Samy Atmani (17 à 30 ans)

Vaudreuil-Dorion

Pour Vaudreuil-Soulanges, j’aimerais :

Je me souviens. Je me souviens comme si c’était hier.

Un beau dimanche prévernal, tout juste à l’heure des complies, je serpentais les sentiers à peine enneigés des sommets rigaudiens. Pris d’un excès de mélancolie, je m’affalai contre un mélèze majestueux tandis que mon esprit louvoyait.

Au loin, de vieux pékans habillés d’une fourrure lustrée et endimanchée m’observaient comme des chiens de faïence, à l’affût de mes moindres mouvements, portant dans leur regard l’hostilité des hérauts du mauvais augure.

Malgré la peur, dans cet esprit lugubre, je rêvassais, pensais à l’au-delà comme si l’ici-bas n’existait pas, comme si les bruits menaçants s’effaçaient ; une peur d’enfant qui partait sans l’étreinte de sa mère.

Je contemplais l’aventure.

En un coup d’alizé, je chevauchais les tigres des neiges en Sibérie, parcourais les arcs-en-ciel à dos de zèbre rouge.
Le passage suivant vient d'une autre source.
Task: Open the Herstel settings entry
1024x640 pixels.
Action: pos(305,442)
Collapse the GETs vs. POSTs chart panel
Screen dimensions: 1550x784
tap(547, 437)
Je traversais les époques les plus nobles et les plus funestes, des gigantomachies aux siècles d’or. Je combattais les cyclopes, cueillais des roses empourprées pour mes dulcinées, composais des mélodies perçant la surdité, surplombais le Sahara comme un fakir sur un tapis volant. Que la vie y était grandiose !

Tic-Tac.

Ma montre retentit. En un instant, toutes ces sombres beautés diaphanes s’étaient étiolées. Ah ! Où es-tu parti, cher bonheur ?

La nuit coulait, et moi, prisonnier de cette sylve lugubre, me réveillais à peine.

Devant moi se tenait, le dos droit et fier, un vieux pékan. Étrangement, son regard ne m’apparut plus aussi étranger, aussi menaçant. Je n’y voyais plus le néant, mais un secret ô combien précieux.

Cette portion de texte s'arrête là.